◆ **EXERCISE BRIEF**:
What lines below hold the string "agent"? Copy them all.

◆ **MATERIAL PROVIDED**:
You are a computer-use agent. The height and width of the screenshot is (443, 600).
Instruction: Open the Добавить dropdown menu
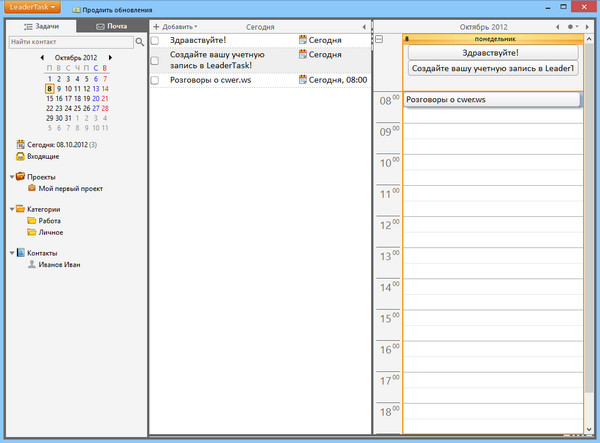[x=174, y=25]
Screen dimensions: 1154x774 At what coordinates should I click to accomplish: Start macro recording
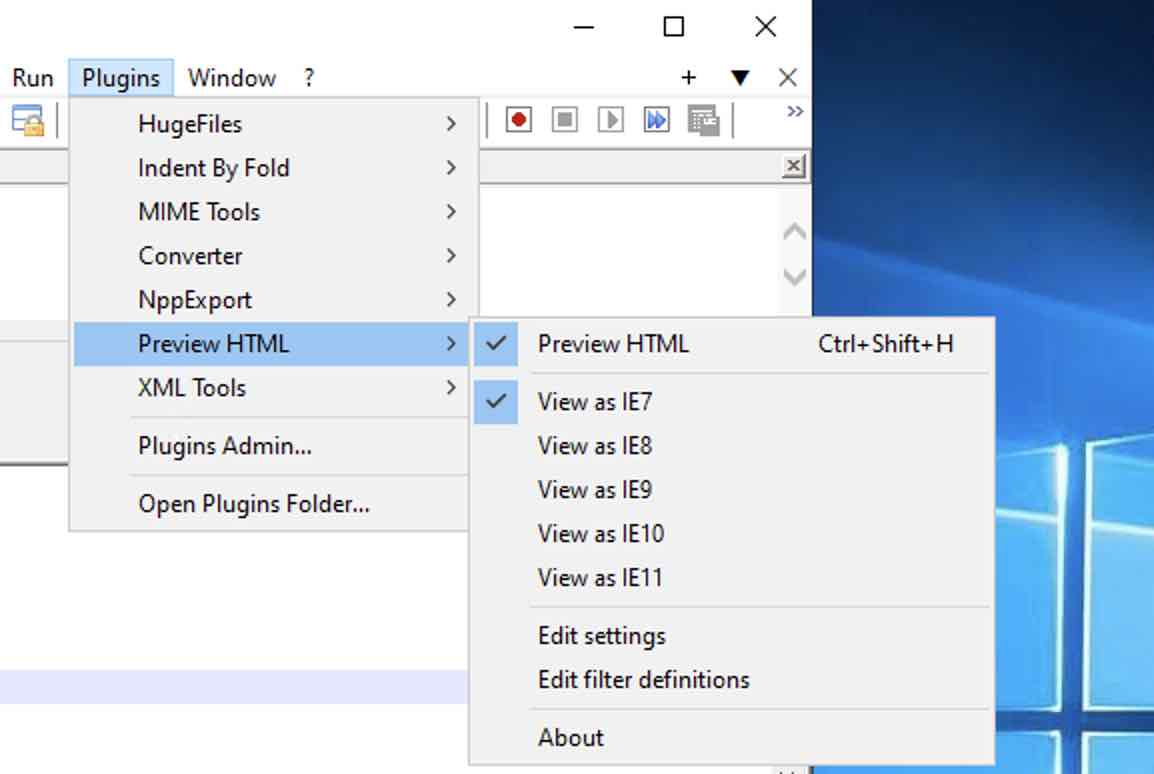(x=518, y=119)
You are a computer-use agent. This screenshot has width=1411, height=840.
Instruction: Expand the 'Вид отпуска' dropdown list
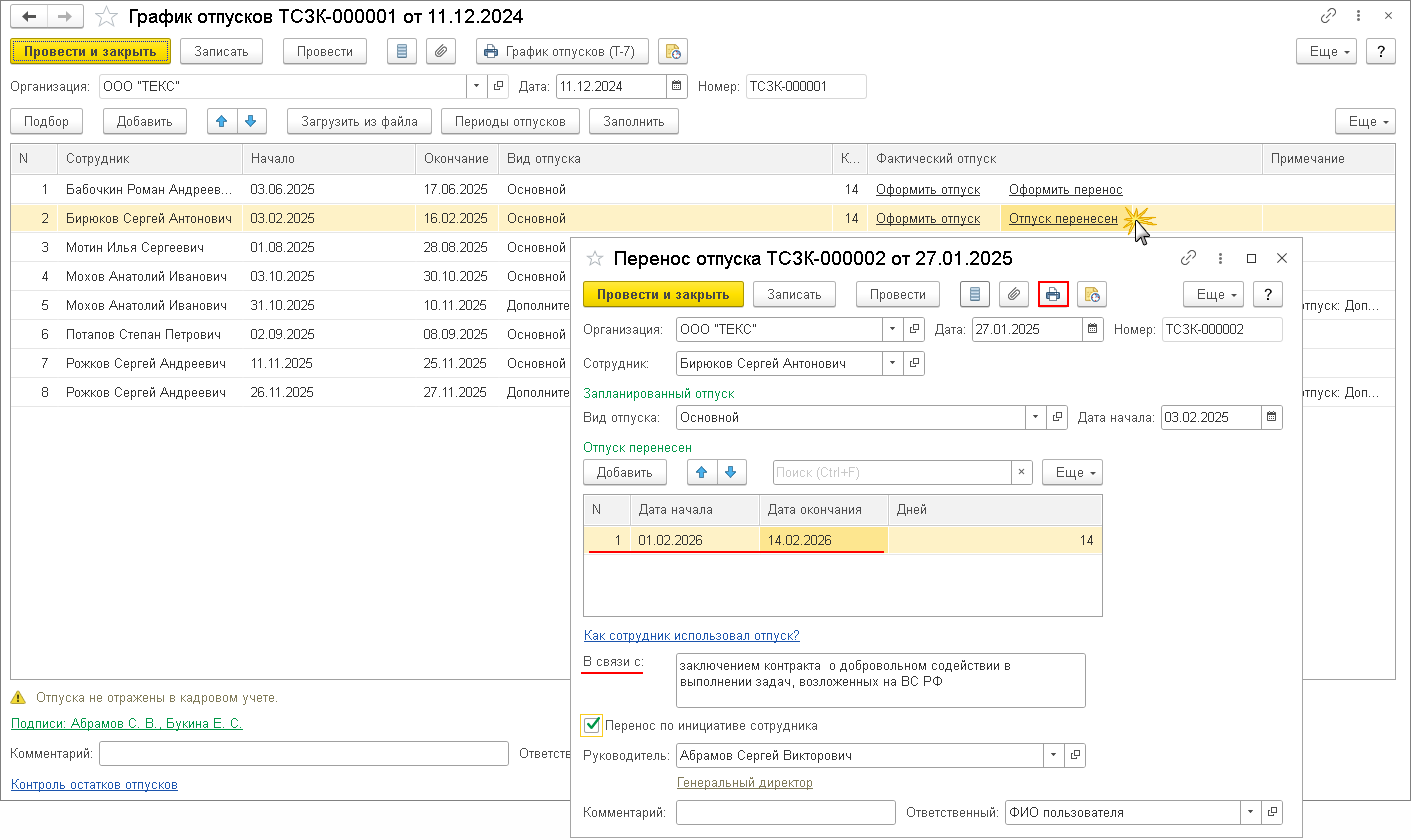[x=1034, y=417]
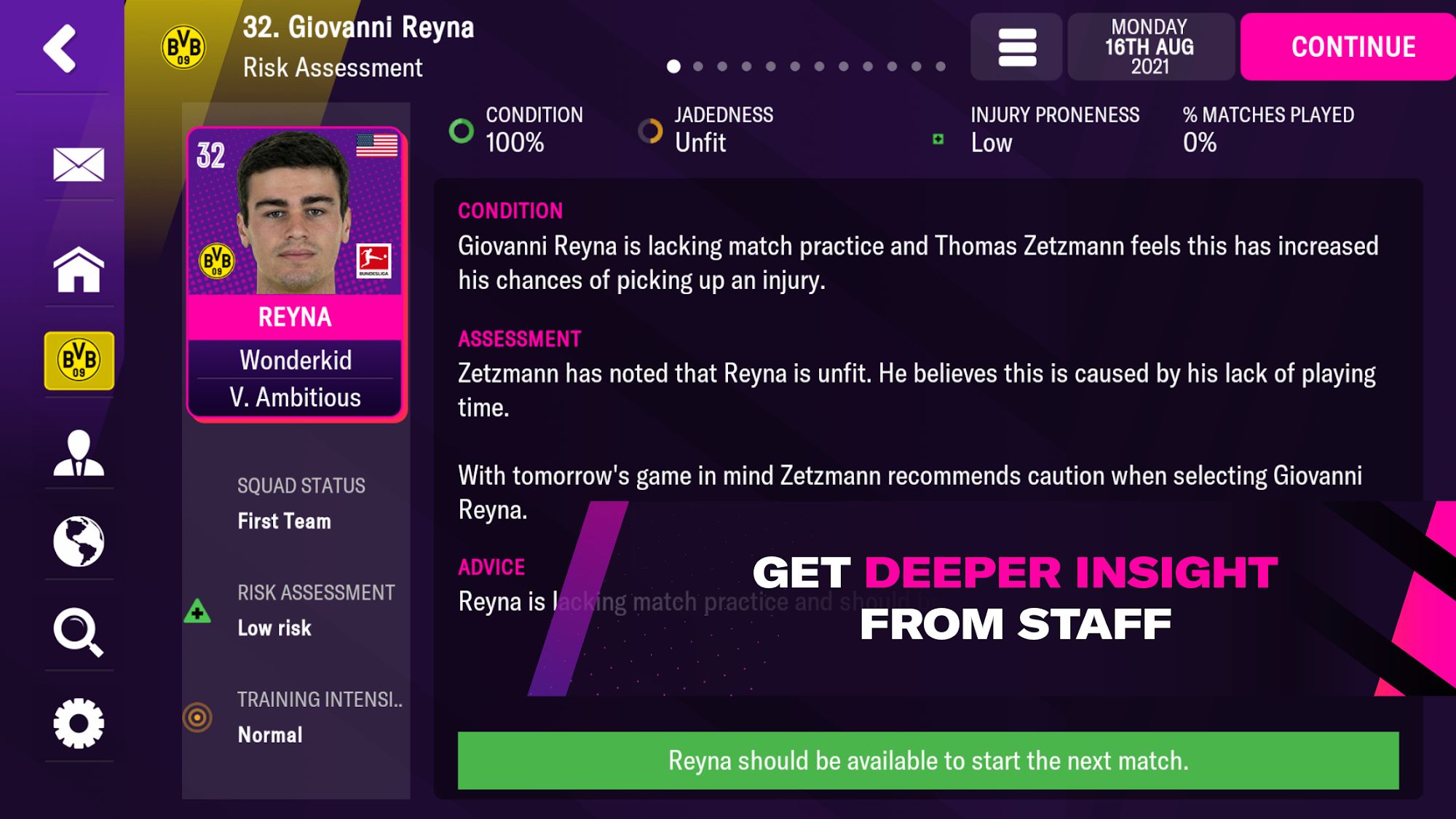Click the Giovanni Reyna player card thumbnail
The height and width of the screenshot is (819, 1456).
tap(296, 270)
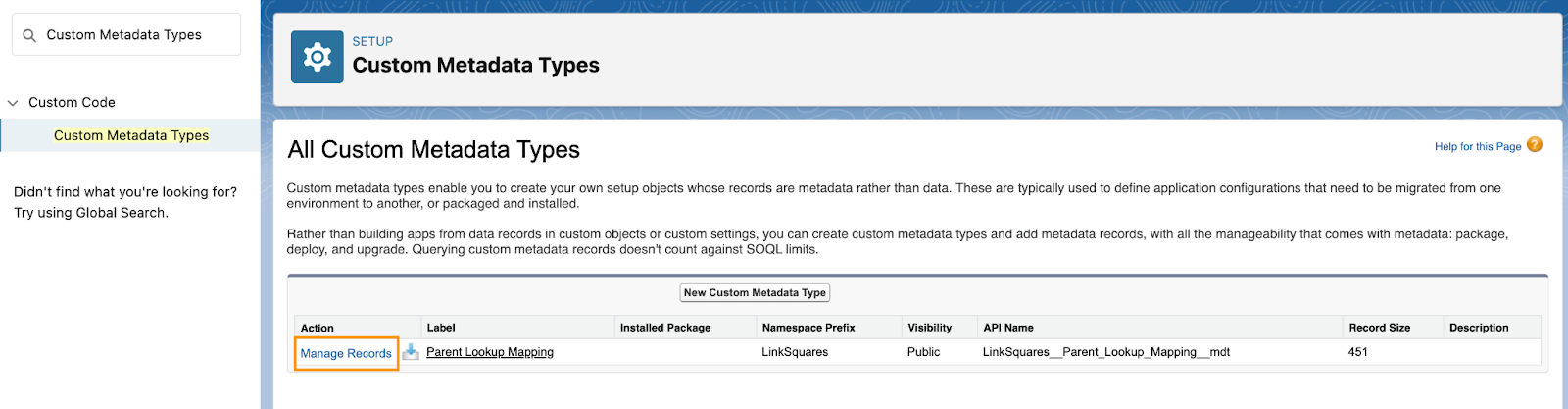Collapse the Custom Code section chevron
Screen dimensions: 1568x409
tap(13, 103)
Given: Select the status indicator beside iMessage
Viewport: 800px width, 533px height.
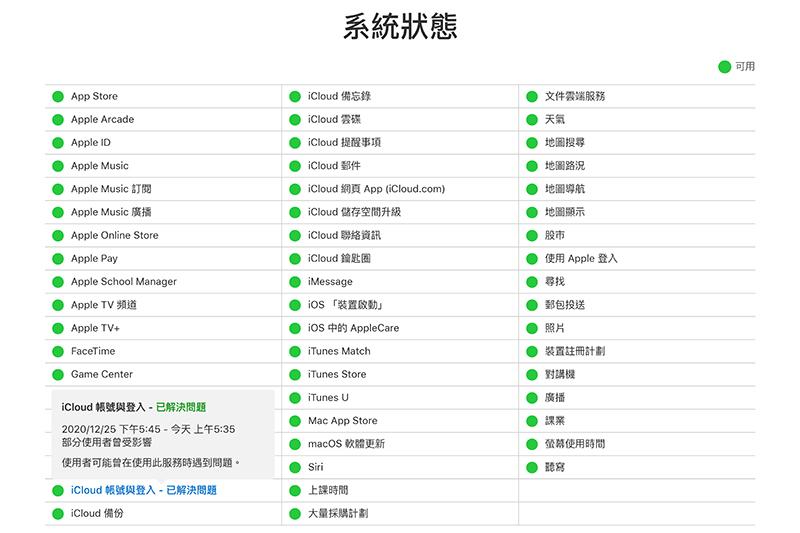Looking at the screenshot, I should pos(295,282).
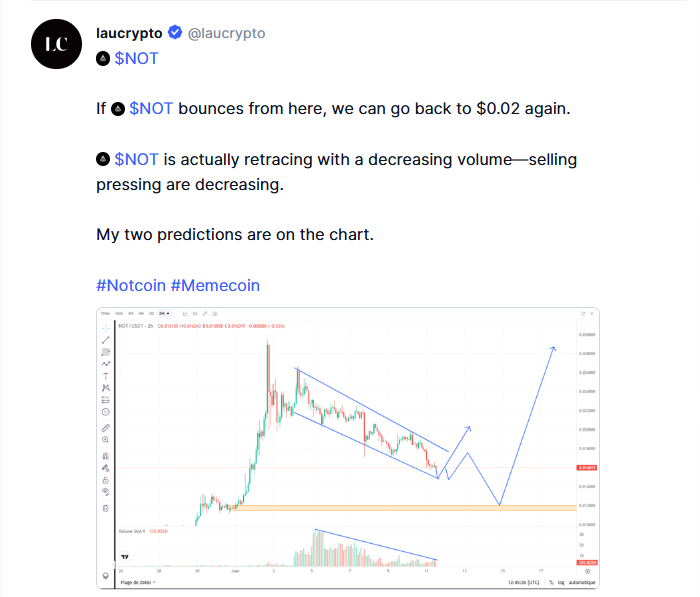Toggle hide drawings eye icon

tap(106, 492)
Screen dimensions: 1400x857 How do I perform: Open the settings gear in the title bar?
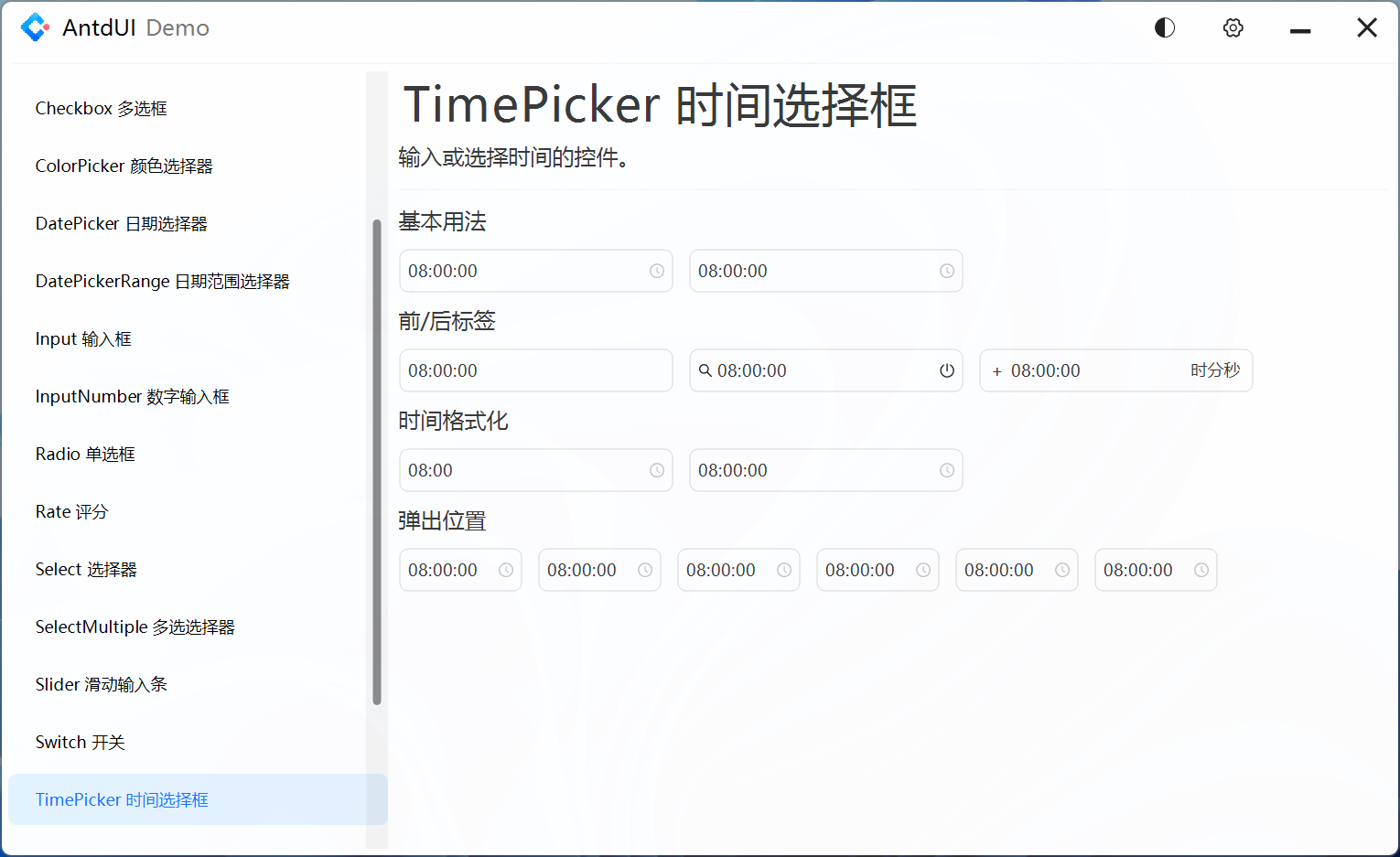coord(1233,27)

◆ **FINISHED TASK**:
You are a computer-use agent. The height and width of the screenshot is (443, 600).
You are a computer-use agent. This screenshot has width=1411, height=840.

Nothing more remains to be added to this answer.